For my FASTCALL project (CPython optimization avoiding temporary tuples and dictionaries to pass arguments), I wrote many short microbenchmarks. I grouped them into a new Git repository: pymicrobench. Benchmark results are required by CPython developers to prove that an optimization is worth it. It's not uncommon that I abandon a change because the speedup is not significant, makes CPython slower, or because the change is too complex. Last 12 months, I counted that I abandonned 9 optimization issues, rejected for different reasons, on a total of 46 optimization issues.
This article gives Python 3.7 results of these microbenchmarks compared to Python 3.5 (before FASTCALL). I ignored 3 microbenchmarks which are between 2% and 5% slower: the code was not optimized and the result is not signifiant (less than 10% on a microbenchmark is not significant).
On results below, the speedup is between 1.11x faster (-10%) and 1.92x faster (-48%). It's not easy to isolate the speedup of only FASTCALL. Since Python 3.5, Python 3.7 got many other optimizations.
Using FASTCALL gives a speedup around 20 ns: measured on a patch to use FASTCALL. It's not a lot, but many builtin functions take less than 100 ns, so 20 ns is significant in practice!

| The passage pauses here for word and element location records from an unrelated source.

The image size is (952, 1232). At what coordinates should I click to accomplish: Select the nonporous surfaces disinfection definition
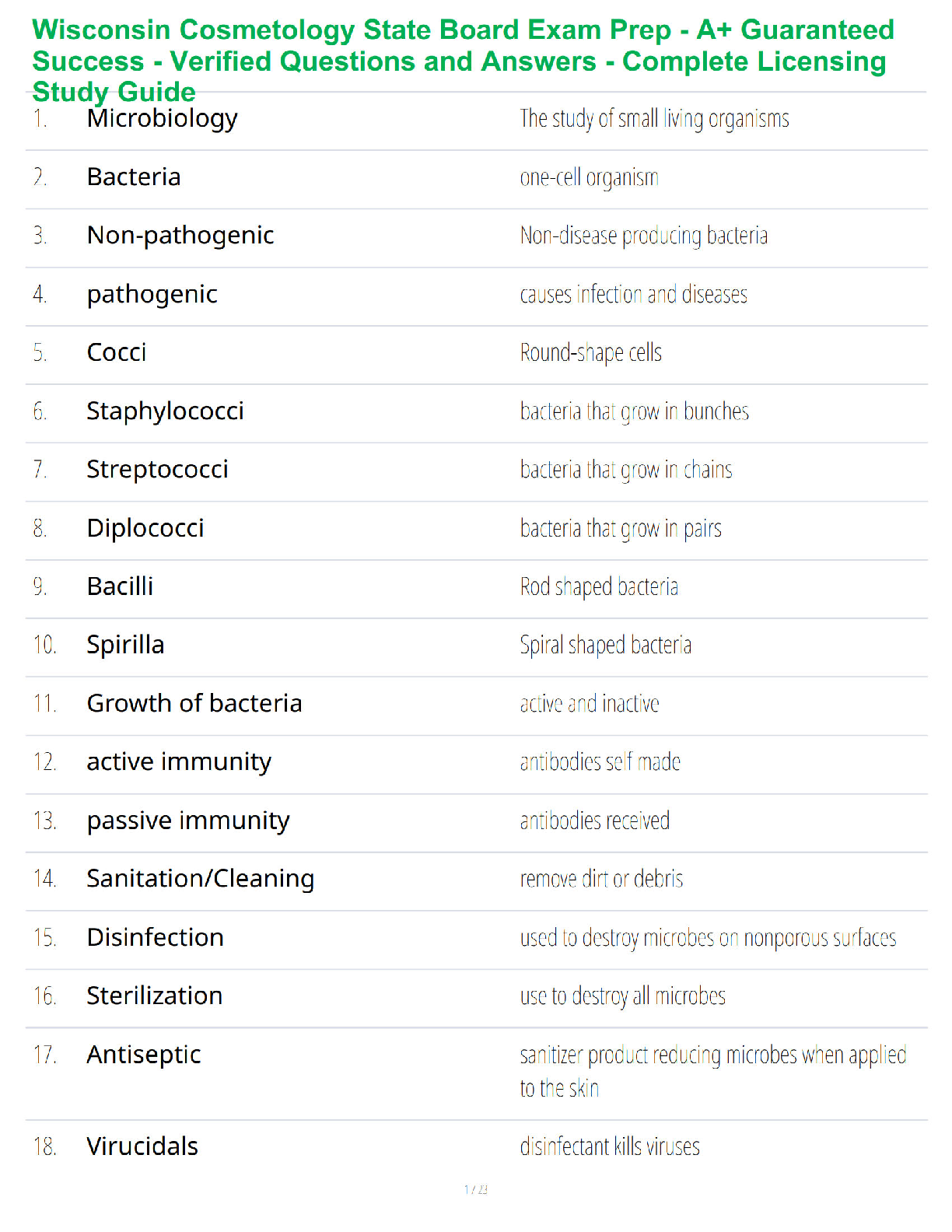tap(708, 938)
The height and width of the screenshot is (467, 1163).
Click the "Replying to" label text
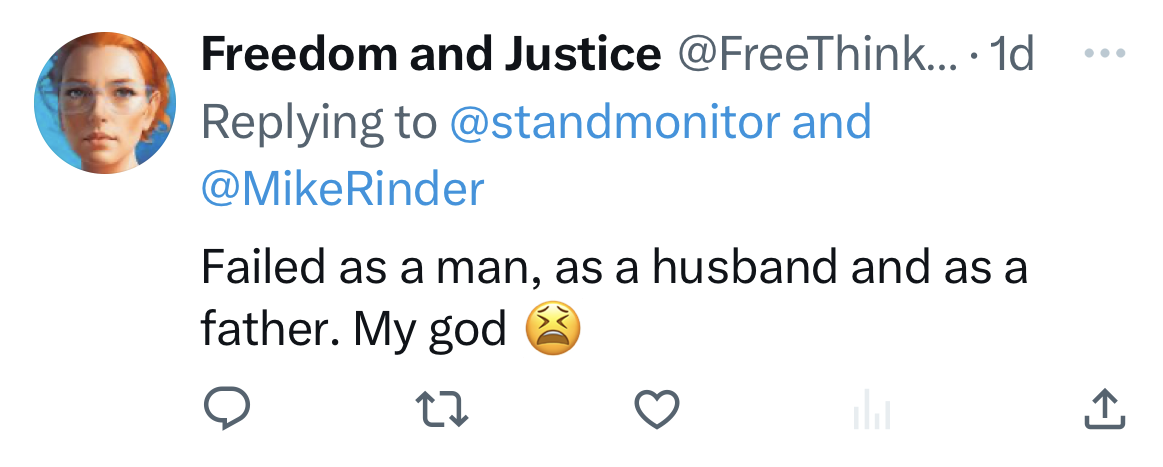[x=319, y=122]
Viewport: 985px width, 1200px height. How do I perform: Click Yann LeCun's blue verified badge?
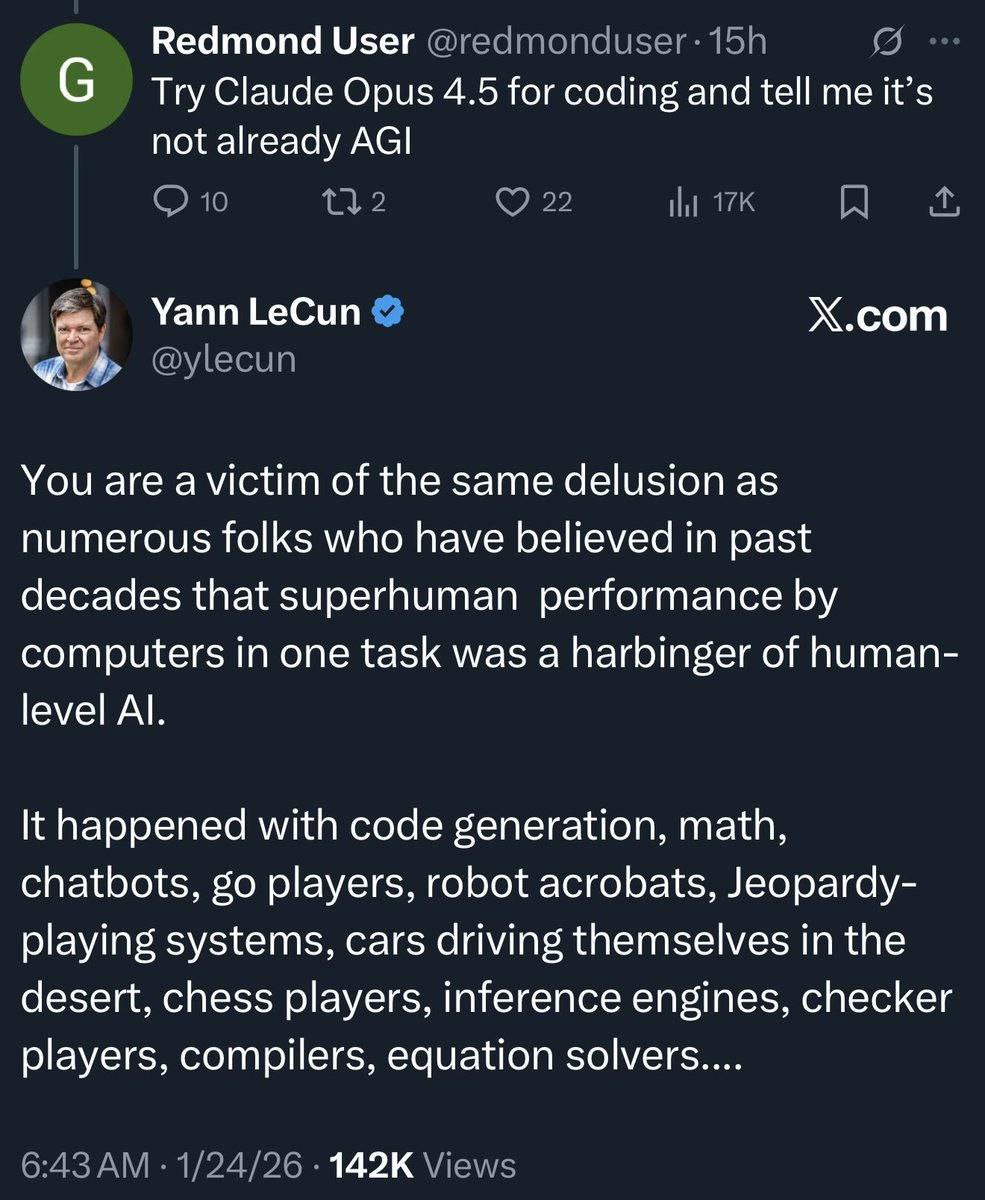388,313
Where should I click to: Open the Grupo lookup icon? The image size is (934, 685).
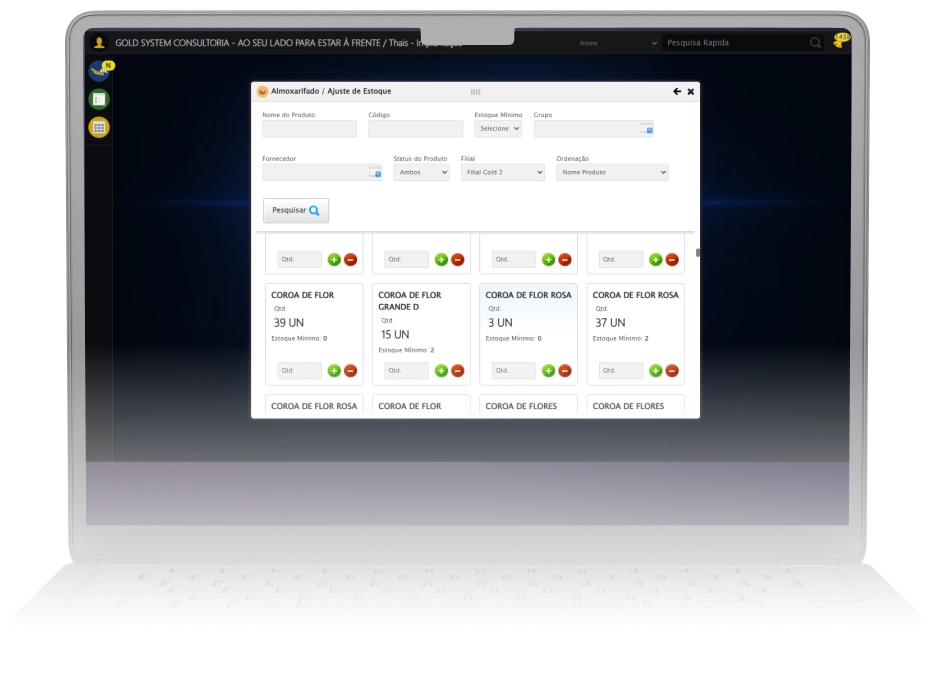(647, 130)
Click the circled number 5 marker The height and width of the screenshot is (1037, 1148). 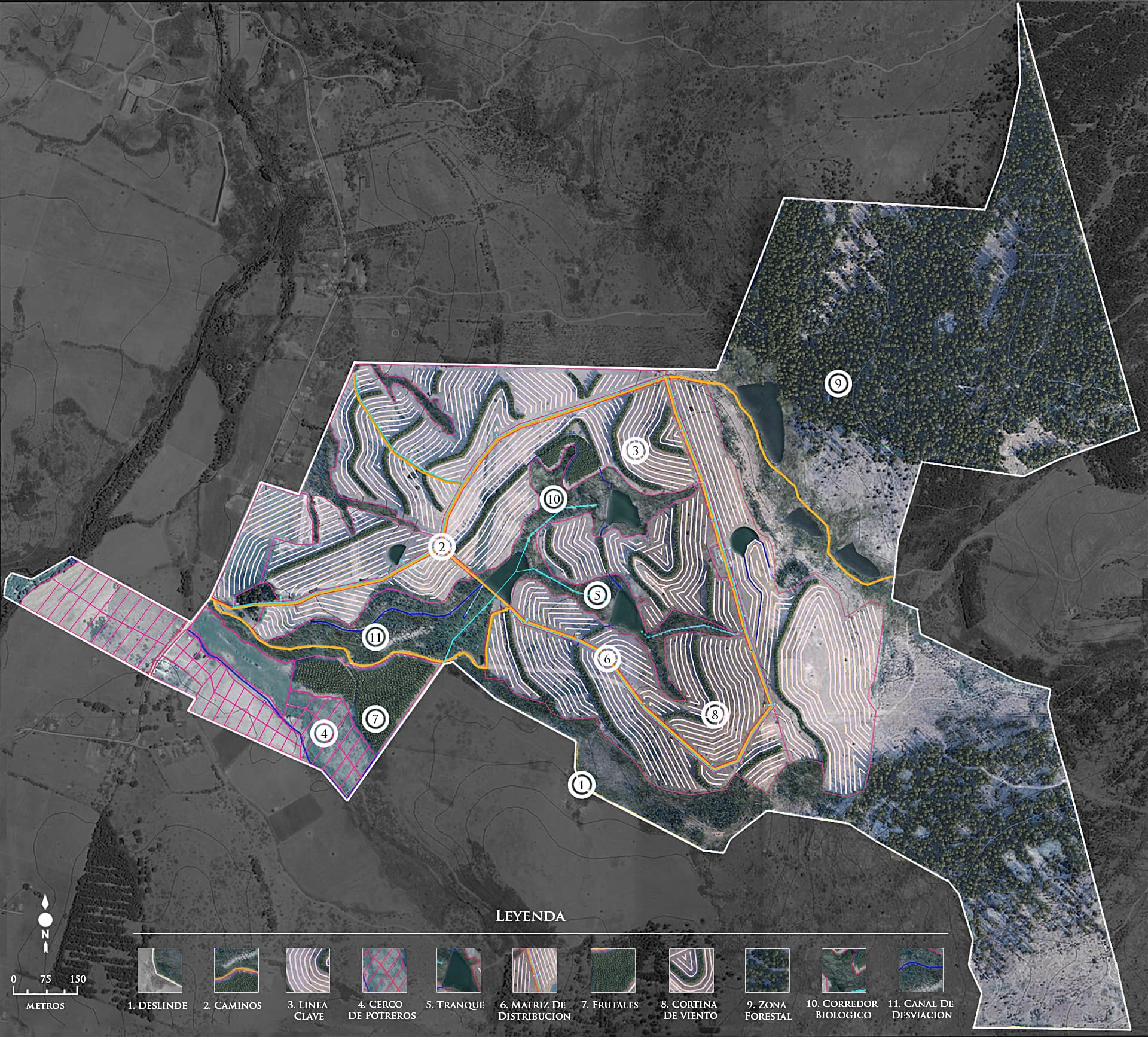596,596
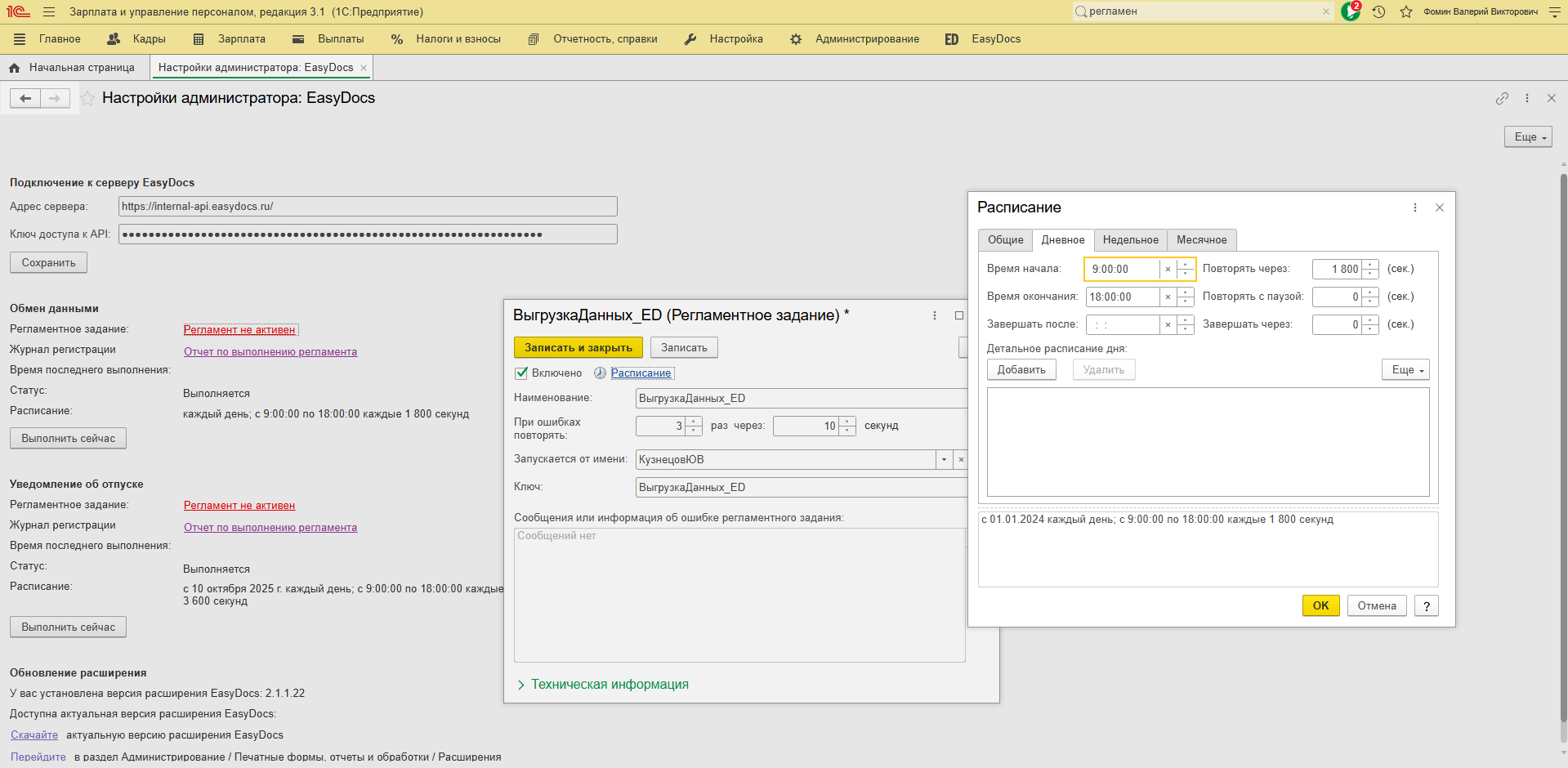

Avoiding a tuple to pass positional arguments is interesting, but FASTCALL also allows further internal optimizations.
Microbenchmark on calling builtin functions:
Benchmark | 3.5 | 3.7 |
---|---|---|
struct.pack("i", 1) | 105 ns | 77.6 ns: 1.36x faster (-26%) |
getattr(1, "real") | 79.4 ns | 64.4 ns: 1.23x faster (-19%) |
Microbenchmark on calling methods of builtin types:
Benchmark | 3.5 | 3.7 |
---|---|---|
{1: 2}.get(7, None) | 84.9 ns | 61.6 ns: 1.38x faster (-27%) |
collections.deque([None]).index(None) | 116 ns | 87.0 ns: 1.33x faster (-25%) |
{1: 2}.get(1) | 79.4 ns | 59.6 ns: 1.33x faster (-25%) |
"a".replace("x", "y") | 134 ns | 101 ns: 1.33x faster (-25%) |
b"".decode() | 71.5 ns | 54.5 ns: 1.31x faster (-24%) |
b"".decode("ascii") | 99.1 ns | 75.7 ns: 1.31x faster (-24%) |
collections.deque.rotate(1) | 106 ns | 82.8 ns: 1.28x faster (-22%) |
collections.deque.insert() | 778 ns | 608 ns: 1.28x faster (-22%) |
b"".join((b"hello", b"world") * 100) | 4.02 us | 3.32 us: 1.21x faster (-17%) |
[0].count(0) | 53.9 ns | 46.3 ns: 1.16x faster (-14%) |
collections.deque.rotate() | 72.6 ns | 63.1 ns: 1.15x faster (-13%) |
b"".join((b"hello", b"world")) | 102 ns | 89.8 ns: 1.13x faster (-12%) |
Microbenchmark on builtin functions calling Python functions (callbacks):
Benchmark | 3.5 | 3.7 |
---|---|---|
map(lambda x: x, list(range(1000))) | 76.1 us | 61.1 us: 1.25x faster (-20%) |
sorted(list(range(1000)), key=lambda x: x) | 90.2 us | 78.2 us: 1.15x faster (-13%) |
filter(lambda x: x, list(range(1000))) | 81.8 us | 73.4 us: 1.11x faster (-10%) |
Microbenchmark on calling slots (__getitem__, __init__, __int__) implemented in Python:
Benchmark | 3.5 | 3.7 |
---|---|---|
Python __getitem__: obj[0] | 167 ns | 87.0 ns: 1.92x faster (-48%) |
call_pyinit_kw1 | 348 ns | 240 ns: 1.45x faster (-31%) |
call_pyinit_kw5 | 564 ns | 401 ns: 1.41x faster (-29%) |
call_pyinit_kw10 | 960 ns | 734 ns: 1.31x faster (-24%) |
Python __int__: int(obj) | 241 ns | 207 ns: 1.16x faster (-14%) |
Microbenchmark on calling a method descriptor (static method):
Benchmark | 3.5 | 3.7 |
---|---|---|
int.to_bytes(1, 4, "little") | 177 ns | 103 ns: 1.72x faster (-42%) |
Benchmarks were run on speed-python, server used to run CPython benchmarks.